— Work required —
Write out exactly the lines of the entries below, from the first through the line containing "Task: Open the 选取...", and nothing beyond them.

[Dataset entries]
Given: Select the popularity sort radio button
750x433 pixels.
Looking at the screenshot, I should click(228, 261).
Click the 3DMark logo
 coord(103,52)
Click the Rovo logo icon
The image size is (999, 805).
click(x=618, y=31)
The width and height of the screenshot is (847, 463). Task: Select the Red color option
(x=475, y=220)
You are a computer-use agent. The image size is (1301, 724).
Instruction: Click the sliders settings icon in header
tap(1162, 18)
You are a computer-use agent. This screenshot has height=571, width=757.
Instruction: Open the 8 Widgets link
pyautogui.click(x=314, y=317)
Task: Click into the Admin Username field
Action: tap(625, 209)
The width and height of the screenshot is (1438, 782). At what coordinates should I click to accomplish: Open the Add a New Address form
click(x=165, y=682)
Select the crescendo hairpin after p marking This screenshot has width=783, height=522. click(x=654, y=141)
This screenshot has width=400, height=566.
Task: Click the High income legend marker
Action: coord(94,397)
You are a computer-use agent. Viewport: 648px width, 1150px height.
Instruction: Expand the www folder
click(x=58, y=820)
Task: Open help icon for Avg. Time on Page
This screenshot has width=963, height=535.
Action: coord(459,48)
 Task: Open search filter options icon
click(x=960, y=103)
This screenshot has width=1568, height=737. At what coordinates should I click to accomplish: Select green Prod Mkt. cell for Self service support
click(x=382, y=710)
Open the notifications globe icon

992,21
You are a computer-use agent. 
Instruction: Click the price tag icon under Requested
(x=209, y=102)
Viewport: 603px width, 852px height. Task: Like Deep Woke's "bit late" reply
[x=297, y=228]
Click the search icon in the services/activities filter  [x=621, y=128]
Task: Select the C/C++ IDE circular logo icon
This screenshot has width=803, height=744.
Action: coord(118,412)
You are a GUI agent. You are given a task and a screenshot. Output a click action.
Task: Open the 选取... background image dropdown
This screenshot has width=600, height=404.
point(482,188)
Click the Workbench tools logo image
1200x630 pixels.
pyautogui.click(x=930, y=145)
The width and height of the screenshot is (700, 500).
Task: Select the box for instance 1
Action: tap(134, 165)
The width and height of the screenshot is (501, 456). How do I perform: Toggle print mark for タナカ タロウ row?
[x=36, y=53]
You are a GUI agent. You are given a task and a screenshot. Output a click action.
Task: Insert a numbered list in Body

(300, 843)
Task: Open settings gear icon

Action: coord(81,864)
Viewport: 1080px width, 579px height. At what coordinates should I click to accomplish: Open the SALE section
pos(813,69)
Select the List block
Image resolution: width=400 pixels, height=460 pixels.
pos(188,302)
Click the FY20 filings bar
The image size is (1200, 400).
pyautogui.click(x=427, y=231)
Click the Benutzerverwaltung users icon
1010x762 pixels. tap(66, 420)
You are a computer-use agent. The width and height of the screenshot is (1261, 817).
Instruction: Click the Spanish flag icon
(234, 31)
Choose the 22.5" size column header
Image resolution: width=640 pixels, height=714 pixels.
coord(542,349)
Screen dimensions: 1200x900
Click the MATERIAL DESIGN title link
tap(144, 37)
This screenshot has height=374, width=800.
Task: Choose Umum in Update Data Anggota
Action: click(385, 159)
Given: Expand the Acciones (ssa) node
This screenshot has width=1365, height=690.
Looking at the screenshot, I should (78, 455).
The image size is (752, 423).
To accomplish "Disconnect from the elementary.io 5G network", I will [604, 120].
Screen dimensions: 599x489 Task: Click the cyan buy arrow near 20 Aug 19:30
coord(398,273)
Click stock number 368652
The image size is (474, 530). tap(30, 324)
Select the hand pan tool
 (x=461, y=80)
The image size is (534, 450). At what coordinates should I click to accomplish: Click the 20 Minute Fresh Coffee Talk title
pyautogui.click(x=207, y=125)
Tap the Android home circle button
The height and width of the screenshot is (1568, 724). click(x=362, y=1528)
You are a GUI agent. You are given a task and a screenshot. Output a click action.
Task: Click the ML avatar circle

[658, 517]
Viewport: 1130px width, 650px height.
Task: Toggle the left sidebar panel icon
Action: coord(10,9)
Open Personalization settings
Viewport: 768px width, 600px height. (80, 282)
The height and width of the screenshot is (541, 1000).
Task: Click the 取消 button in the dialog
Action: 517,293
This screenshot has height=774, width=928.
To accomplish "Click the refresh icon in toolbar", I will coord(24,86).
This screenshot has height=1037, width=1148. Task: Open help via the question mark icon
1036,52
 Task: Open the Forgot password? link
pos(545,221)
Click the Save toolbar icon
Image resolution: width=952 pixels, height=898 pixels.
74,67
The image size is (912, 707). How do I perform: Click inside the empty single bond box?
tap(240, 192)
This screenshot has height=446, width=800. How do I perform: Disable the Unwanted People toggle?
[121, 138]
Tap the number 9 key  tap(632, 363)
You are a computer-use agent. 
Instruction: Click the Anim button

— Solution —
Given: Select the popularity sort radio button
750x433 pixels.
Looking at the screenshot, I should click(228, 261).
Click the 3DMark logo
 coord(103,52)
Click the Rovo logo icon
The image size is (999, 805).
click(x=618, y=31)
The width and height of the screenshot is (847, 463). Task: Select the Red color option
(x=475, y=220)
You are a computer-use agent. The image size is (1301, 724).
Instruction: Click the sliders settings icon in header
tap(1162, 18)
You are a computer-use agent. This screenshot has height=571, width=757.
Instruction: Open the 8 Widgets link
pyautogui.click(x=314, y=317)
Task: Click into the Admin Username field
Action: tap(625, 209)
The width and height of the screenshot is (1438, 782). At what coordinates should I click to accomplish: Open the Add a New Address form
click(x=165, y=682)
Select the crescendo hairpin after p marking This screenshot has width=783, height=522. click(x=654, y=141)
This screenshot has width=400, height=566.
Task: Click the High income legend marker
Action: coord(94,397)
You are a computer-use agent. Viewport: 648px width, 1150px height.
Instruction: Expand the www folder
click(x=58, y=820)
Task: Open help icon for Avg. Time on Page
This screenshot has width=963, height=535.
Action: coord(459,48)
 Task: Open search filter options icon
click(x=960, y=103)
This screenshot has width=1568, height=737. At what coordinates should I click to accomplish: Select green Prod Mkt. cell for Self service support
click(x=382, y=710)
Open the notifications globe icon

992,21
You are a computer-use agent. 
Instruction: Click the price tag icon under Requested
(x=209, y=102)
Viewport: 603px width, 852px height. Task: Like Deep Woke's "bit late" reply
[x=297, y=228]
Click the search icon in the services/activities filter  [x=621, y=128]
Task: Select the C/C++ IDE circular logo icon
This screenshot has width=803, height=744.
Action: coord(118,412)
You are a GUI agent. You are given a task and a screenshot. Output a click action.
Task: Open the 选取... background image dropdown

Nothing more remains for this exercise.